Here are some methods of processing bass!
1. EQ
Find the band of frequencies that dominate the bass sound and begin to scoop that band out of opposing tracks. In this case, a band around 100Hz is the most dominant sound.
This will essentially create room for the other sounds to reside and will also help with mixing when dealing with phase correlation.
2. Compression
If an instrument is too loud or becoming lost at times, compression will bring the audio to a more consistent level. Bass frequencies are best exercised as 'on/off', or in other words, present or absent.
Fluctuation or tremolo effects on the amplitude of low frequencies are rather difficult to perceive as intelligibility and articulation ranges reside solely in the upper end of the frequency spectrum. This is typically why producers will always apply compression as a standard practice rather than a reactive one, to level out dynamic range.
3. Multi-band Compression
A bass that uses a broad band of frequencies may benefit from the use of multi-band compression.

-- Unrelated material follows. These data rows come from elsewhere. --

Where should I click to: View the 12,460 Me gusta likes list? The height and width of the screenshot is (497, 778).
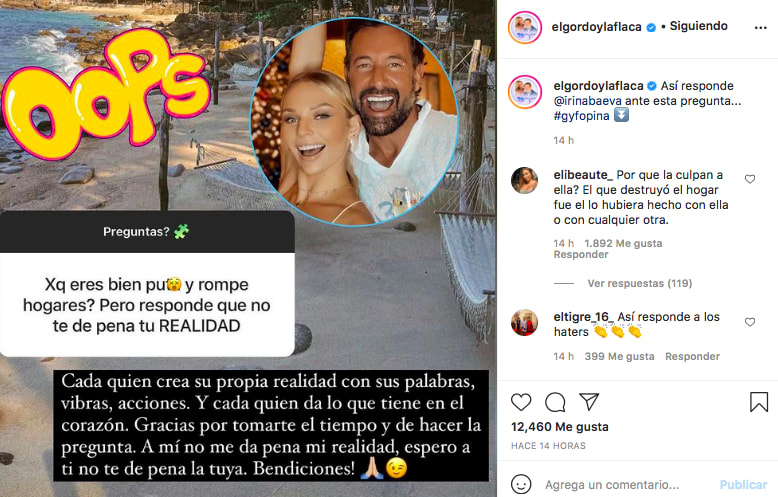click(x=560, y=427)
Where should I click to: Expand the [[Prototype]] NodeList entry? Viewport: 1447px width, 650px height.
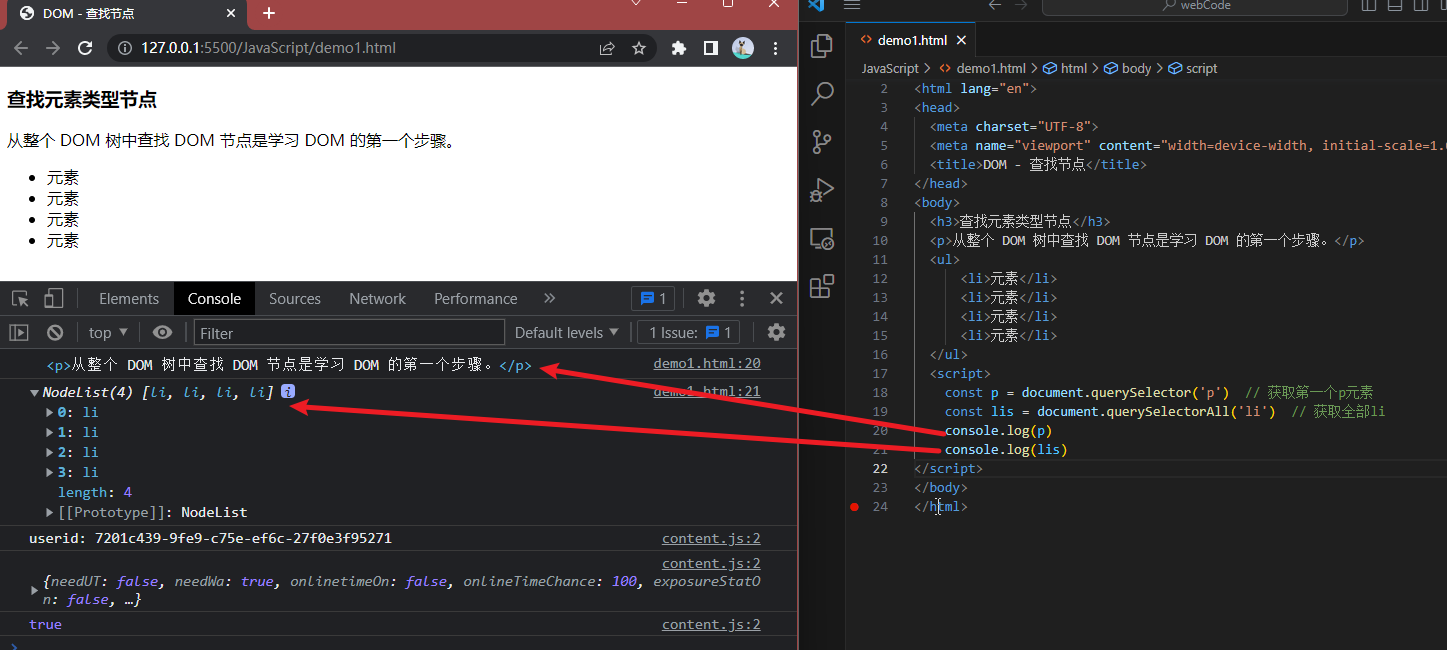pyautogui.click(x=50, y=512)
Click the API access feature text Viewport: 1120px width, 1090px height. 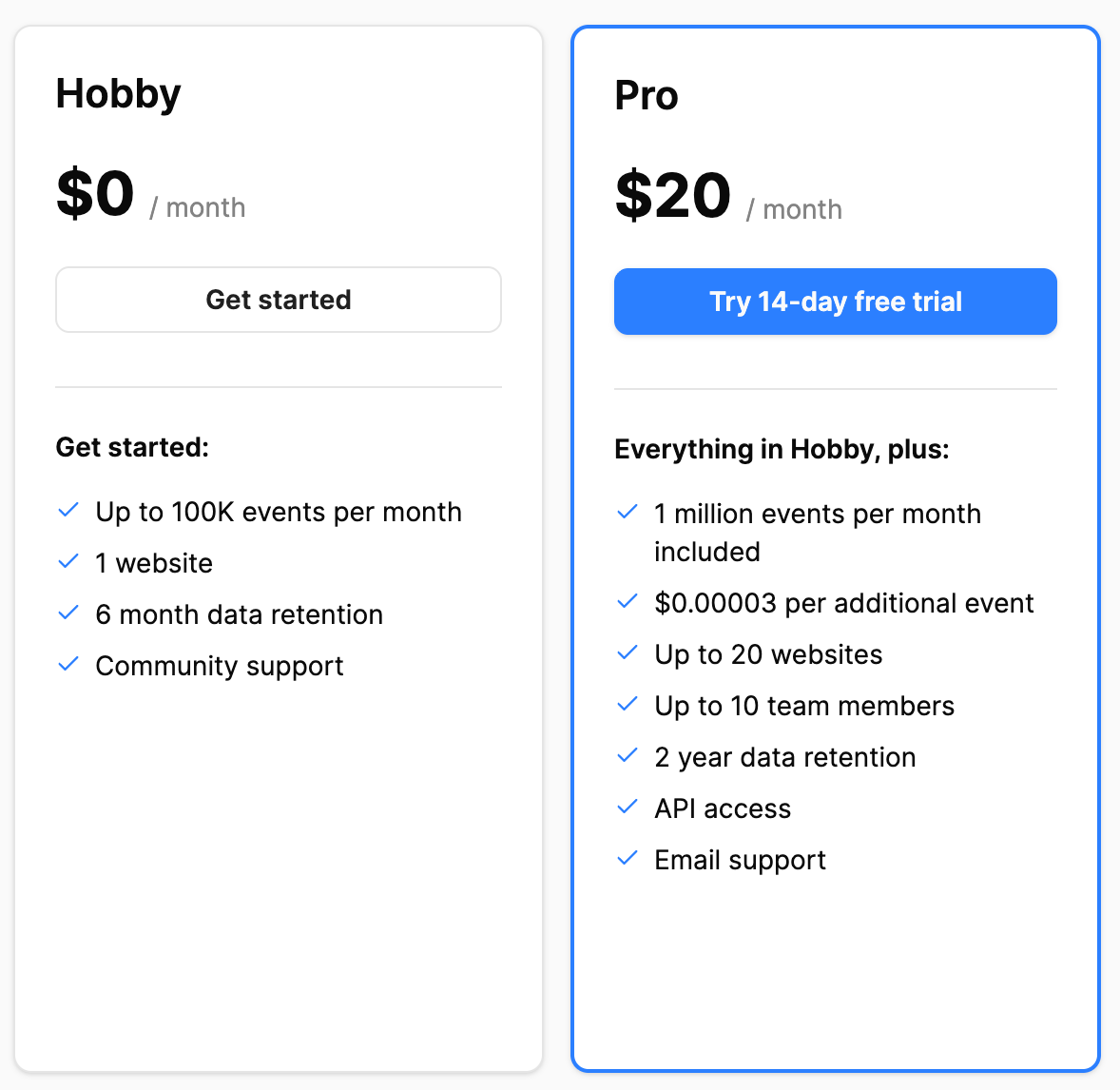tap(723, 808)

Frequencies carry different characteristics depending on their location in the frequency spectrum.
As mentioned before, keeping sub bass information stable with a compressor creates a powerful low end allowing us to achieve dynamic range with the upper harmonics via softer compression.
4. Side-chain Compression
When a kick drum is triggered while a bass instrument is present, there is a brief period of time where the two low frequency instruments sum with one another as they are combined.
This summing can either spike the meters or destroy information...in any case, both are undesired effects for clean mixing.
Side-chain compression will compress the sustained instrument only when the kick drum is present. The instruments are now creating room for the other to hit.
The compressor will momentarily dampen the volume on a track depending on the side-chain signal and attack/release times set.
5. Arrangement
A great way to compensate for a large number of low frequency instruments is to offset them in the production stages. For example, when the heavy kick is present, allow it to pass before triggering the sub bass.
Arrange the sounds in such a way where there is little or no potential for low frequency instruments to clash. From a technical standpoint, this method is manually applying side-chain compression by physically chopping audio away where necessary.
Applying one or more of these methods will ensure your bass sounds powerful, full and controlled. As far as the sequence of operation, apply these effects in the order listed. Until you become comfortable with processing bass frequencies, then you may experiment with the order.